Objective: To explore the mechanism of polypeptide extract from scorpion venom (PESV) on inhibiting angiogenesis.
Methods: The H22 hepatoma tumor model was established by subcutaneously implanting H22 hepatoma cells into mice. The tumor-bearing mice were randomly divided into 4 groups, i.e., the control group, the high dose PESV group, the low dose PESV group, and the 5-fluorouracil (5-Fu) group, 10 mice in each group. The intervention was lasted for 14 days. The growth curve of the tumor volume was drawn and the inhibition rate calculated. Pathological changes of the tumors were observed by HE staining. The microvessel density (MVD) was detected using SP method. The protein expression levels of phosphatidylinositol 3-kinase (P13K), phosphoprotein kinase B (P-Akt), hypoxia-inducible factor-1 alpha (HIF-1 )alpha, and vascular endothelial growth factor-A (VEGF-A) were detected by immunohistochemical assay and Western blot.

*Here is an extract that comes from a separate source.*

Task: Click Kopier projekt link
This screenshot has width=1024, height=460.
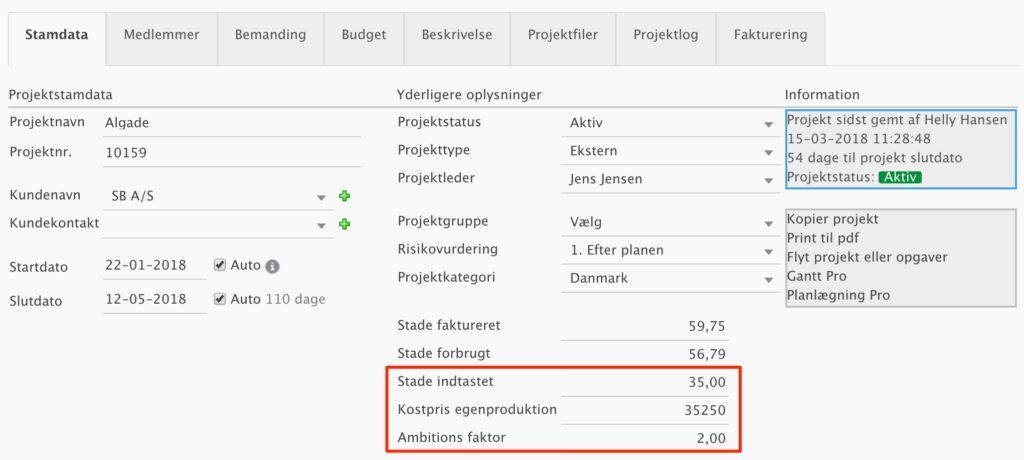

Results: The tumor inhibitory rate was 64.8%, 43.7%, and 32.4% in the 5-Fu group, the high dose PESV group, and the low dose PESV group. Compared with the control group, the protein expression of PI3K, P-Akt, HIF-1alpha, and VEGF-A were obviously inhibited by PESV and 5-Fu (P <0. 05,P <0. 01). The MVD also decreased in the high and low dose PESV groups (P < 0.05).
Conclusions: PESV could inhibit the angiogenesis of H22 hepatoma. The mechanisms might be associated with suppressing the expression of PI3K, P-Akt, HIF-1 alpha, and VEGF-A.